Am 05.04.21 um 16:01 schrieb ZheNing Hu via GitGitGadget:
> From: ZheNing Hu <adlternative@gmail.com>
>
> When we use `git for-each-ref`, every ref will call
> `show_ref_array_item()` and allocate its own final strbuf
> and error strbuf. Instead, we can provide two single strbuf:
> final_buf and error_buf that get reused for each output.
>
> When run it 100 times:
>
> $ git for-each-ref
>
> on git.git :
>
> 3.19s user
> 3.88s system
> 35% cpu
> 20.199 total
>
> to:
>
> 2.89s user
> 4.00s system
> 34% cpu
> 19.741 total
>
> The performance has been slightly improved.

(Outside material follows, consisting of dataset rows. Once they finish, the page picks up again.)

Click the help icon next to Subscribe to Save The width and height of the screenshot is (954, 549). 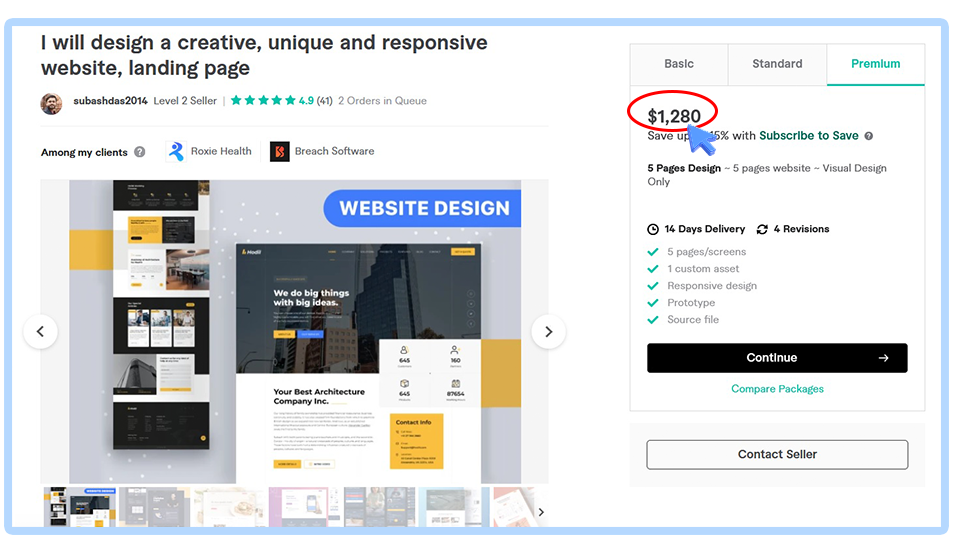(x=869, y=136)
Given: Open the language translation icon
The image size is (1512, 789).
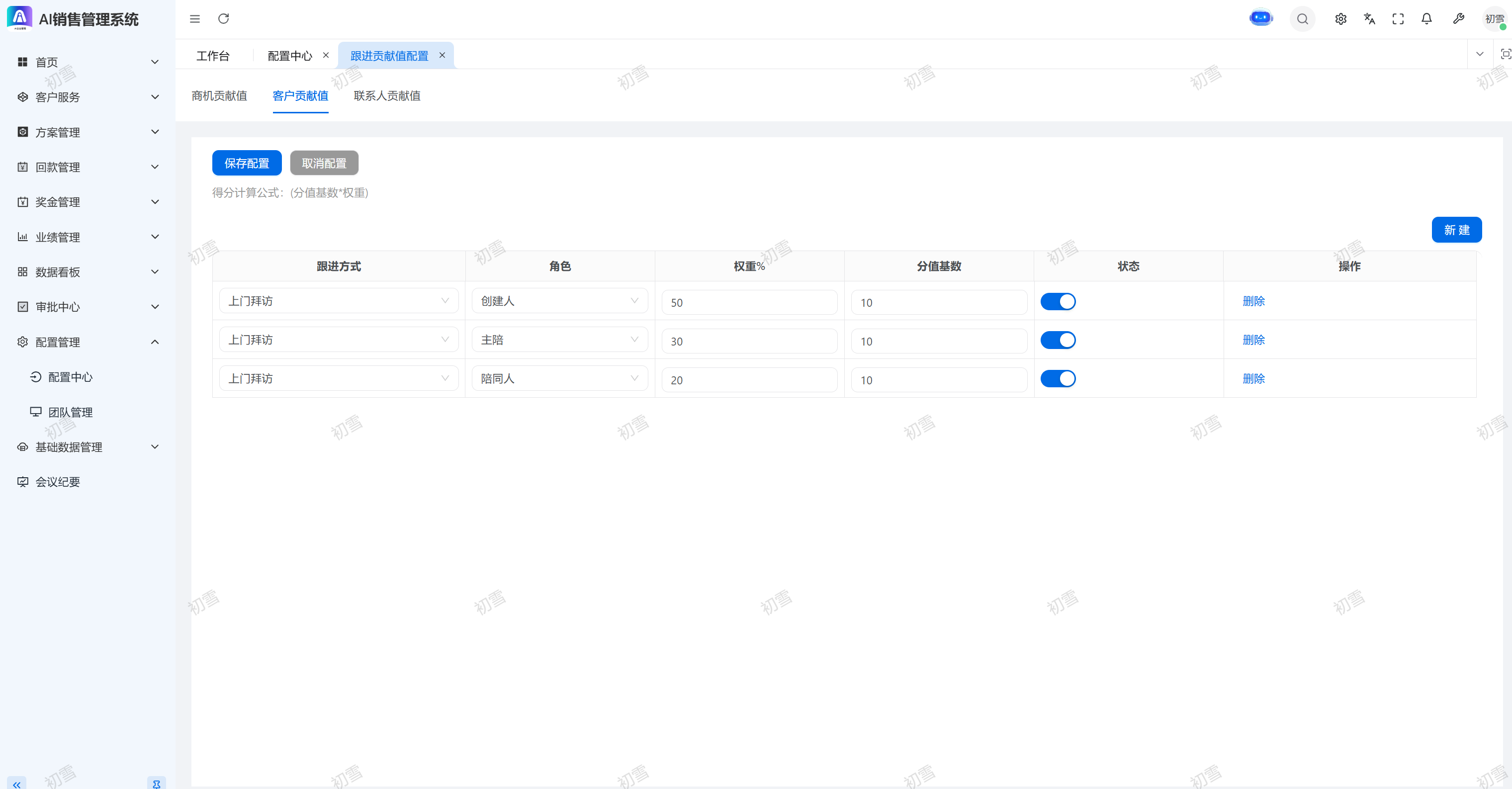Looking at the screenshot, I should pyautogui.click(x=1369, y=19).
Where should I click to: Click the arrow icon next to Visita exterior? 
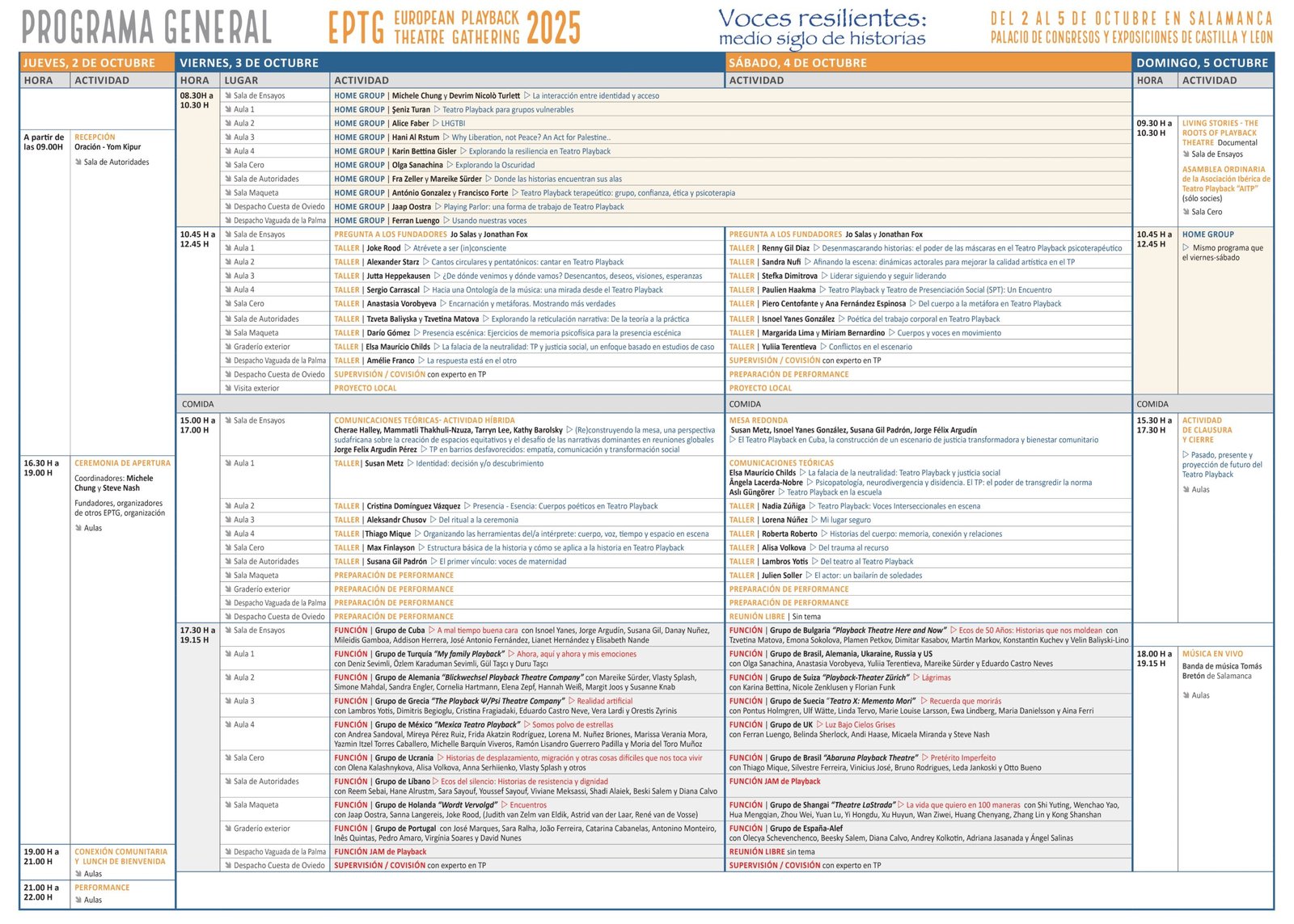tap(228, 388)
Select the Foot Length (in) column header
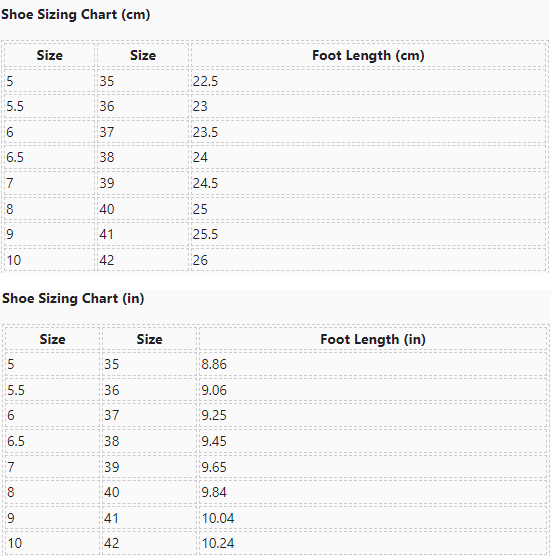This screenshot has width=551, height=556. [373, 339]
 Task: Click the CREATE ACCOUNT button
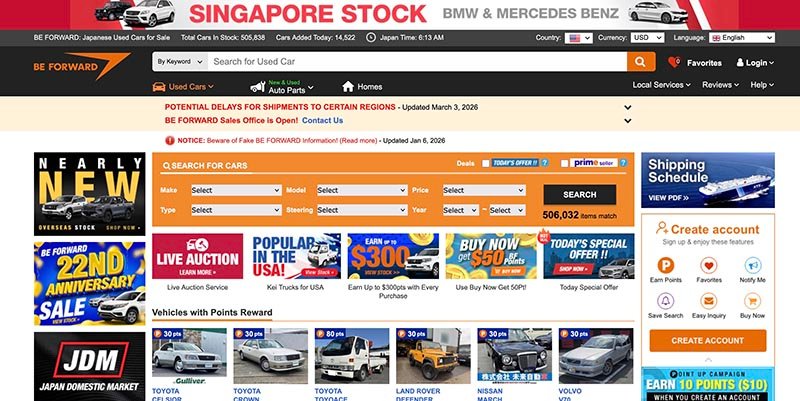pos(708,340)
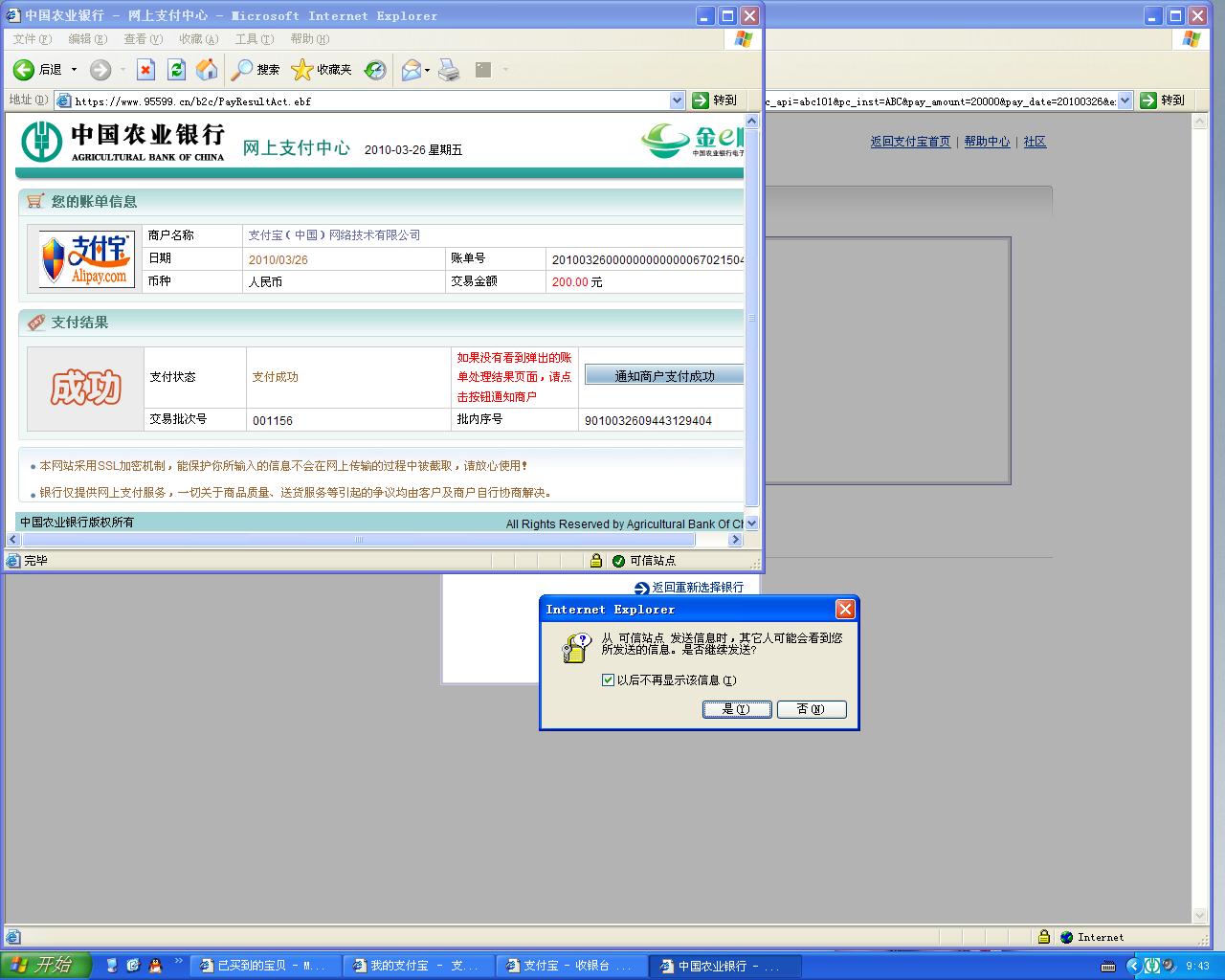This screenshot has width=1225, height=980.
Task: Switch to 我的支付宝 taskbar window
Action: pos(419,966)
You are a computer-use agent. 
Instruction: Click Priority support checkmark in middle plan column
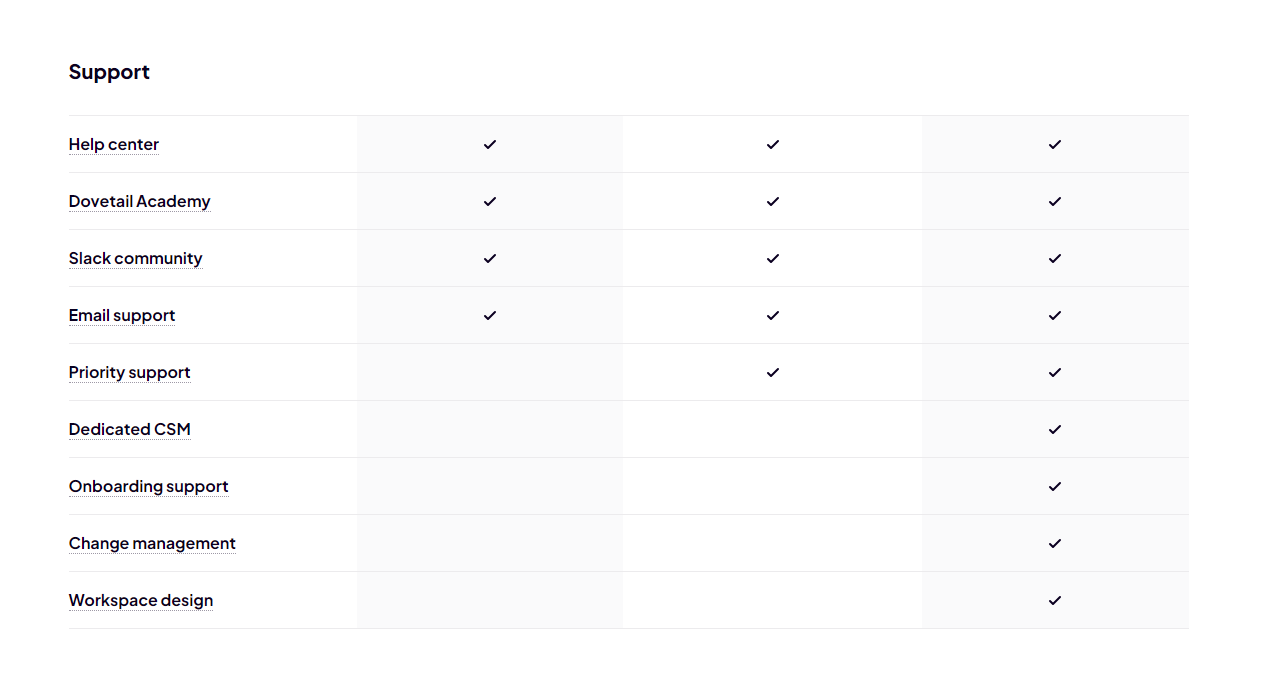point(773,372)
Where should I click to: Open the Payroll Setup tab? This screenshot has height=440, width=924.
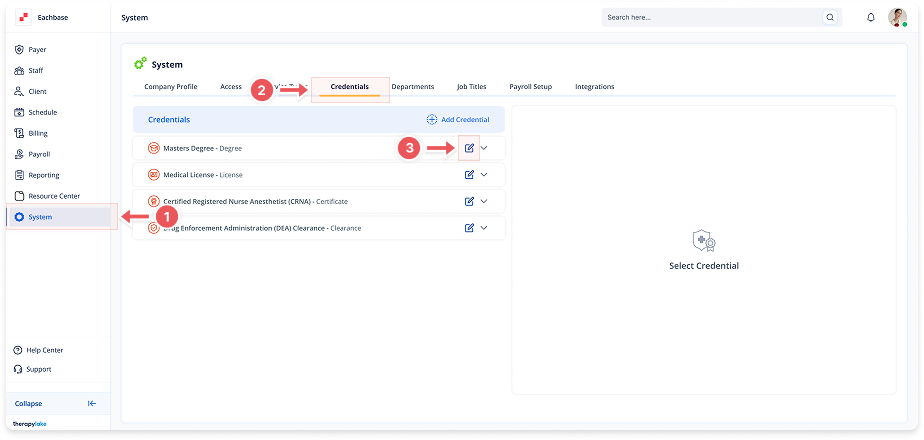tap(530, 87)
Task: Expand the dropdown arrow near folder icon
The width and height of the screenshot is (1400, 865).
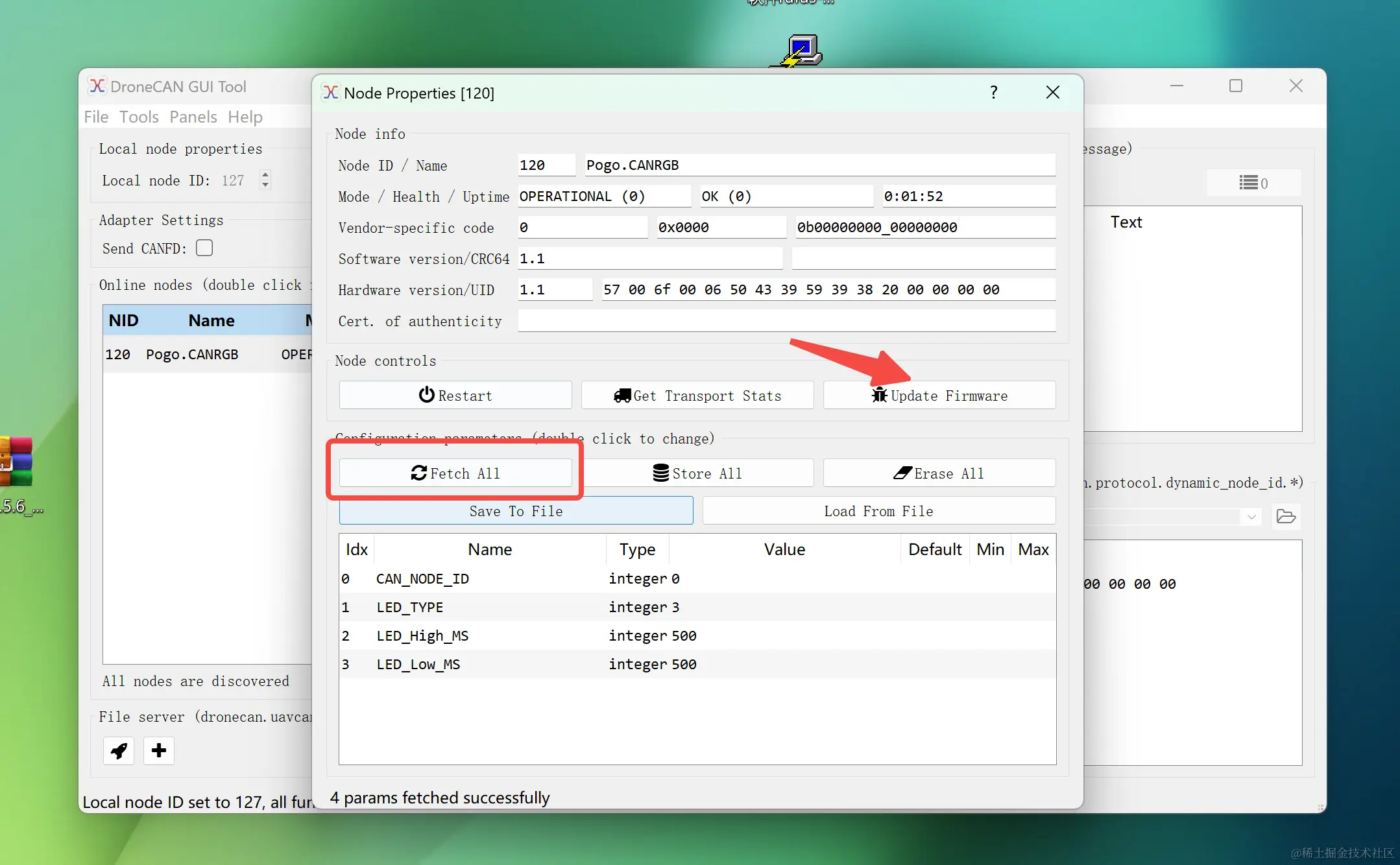Action: click(1251, 517)
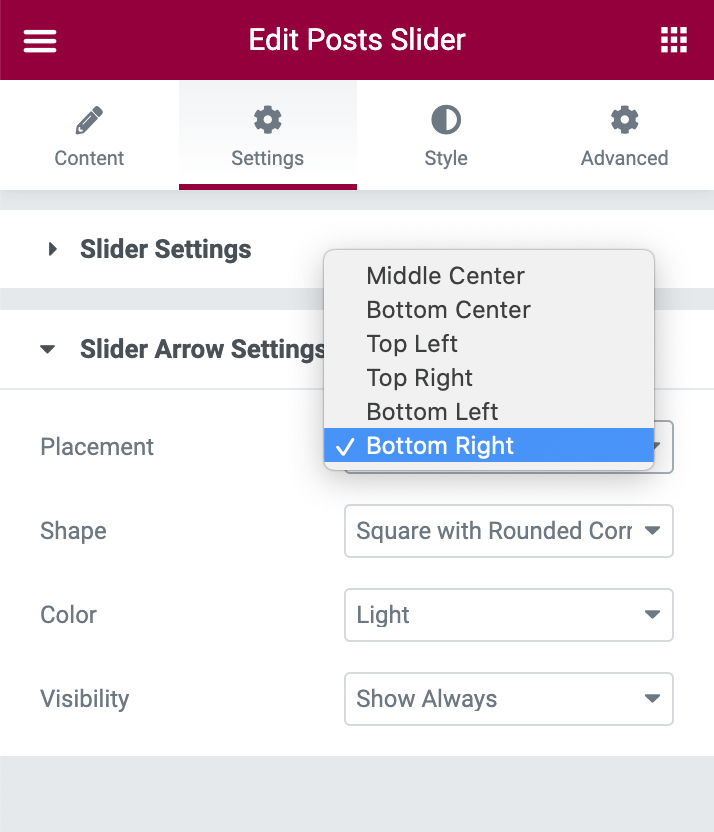Switch to the Style tab
The height and width of the screenshot is (832, 714).
445,158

I like to use hyperfine (https://github.com/sharkdp/hyperfine) to get
more stable benchmark numbers, incl. standard deviation.  With three
warmup runs I get the following results for running git for-each-ref on
Git's own repo with the current master (2e36527f23):

  Benchmark #1: ./git for-each-ref
    Time (mean ± σ):      18.8 ms ±   0.3 ms    [User: 12.7 ms, System: 5.6 ms]
    Range (min … max):    18.2 ms …  19.8 ms    148 runs

With your patch on top I get this:

  Benchmark #1: ./git for-each-ref
    Time (mean ± σ):      18.5 ms ±   0.4 ms    [User: 12.3 ms, System: 5.6 ms]
    Range (min … max):    17.8 ms …  19.6 ms    147 runs

So there seems to be a slight improvement here, but it is within the
noise.

I'm quite surprised how much longer this takes on your machine, however,
and (like Peff already mentioned) how much of the total time it spends
in system calls.  Is an antivirus program or similar interferring?  Or
some kind of emulator or similar, e.g. Valgrind?  Or has it been a long
time since you ran "git gc"?

The benchmark certainly depends on the number of local and remote
branches in the repo; my copy currently has 4304 according to
"git for-each-ref | wc -l".

>
> Signed-off-by: ZheNing Hu <adlternative@gmail.com>
> ---
>     [GSOC] ref-filter: use single strbuf for all output
>
>     This patch learned Jeff King's optimization measures in git
>     cat-file(79ed0a5): using a single strbuf for all objects output Instead
>     of allocating a large number of small strbuf for every object.
>
>     So ref-filter can learn same thing: use single buffer: final_buf and
>     error_buf for all refs output.
>
>     Thanks.
>
> Published-As: https://github.com/gitgitgadget/git/releases/tag/pr-927%2Fadlternative%2Fref-filter-single-buf-v1
> Fetch-It-Via: git fetch https://github.com/gitgitgadget/git pr-927/adlternative/ref-filter-single-buf-v1
> Pull-Request: https://github.com/gitgitgadget/git/pull/927
>
>  builtin/for-each-ref.c |  4 +++-
>  builtin/tag.c          |  4 +++-
>  ref-filter.c           | 21 ++++++++++++---------
>  ref-filter.h           |  5 ++++-
>  4 files changed, 22 insertions(+), 12 deletions(-)
>
> diff --git a/builtin/for-each-ref.c b/builtin/for-each-ref.c
> index cb9c81a04606..9dc41f48bfa0 100644
> --- a/builtin/for-each-ref.c
> +++ b/builtin/for-each-ref.c
> @@ -22,6 +22,8 @@ int cmd_for_each_ref(int argc, const char **argv, const char *prefix)
>  	struct ref_array array;
>  	struct ref_filter filter;
>  	struct ref_format format = REF_FORMAT_INIT;
> +	struct strbuf final_buf = STRBUF_INIT;
> +	struct strbuf error_buf = STRBUF_INIT;
>
>  	struct option opts[] = {
>  		OPT_BIT('s', "shell", &format.quote_style,
> @@ -81,7 +83,7 @@ int cmd_for_each_ref(int argc, const char **argv, const char *prefix)
>  	if (!maxcount || array.nr < maxcount)
>  		maxcount = array.nr;
>  	for (i = 0; i < maxcount; i++)
> -		show_ref_array_item(array.items[i], &format);
> +		show_ref_array_item(array.items[i], &format, &final_buf, &error_buf);

This user of show_ref_array_item() calls it in a loop on an array.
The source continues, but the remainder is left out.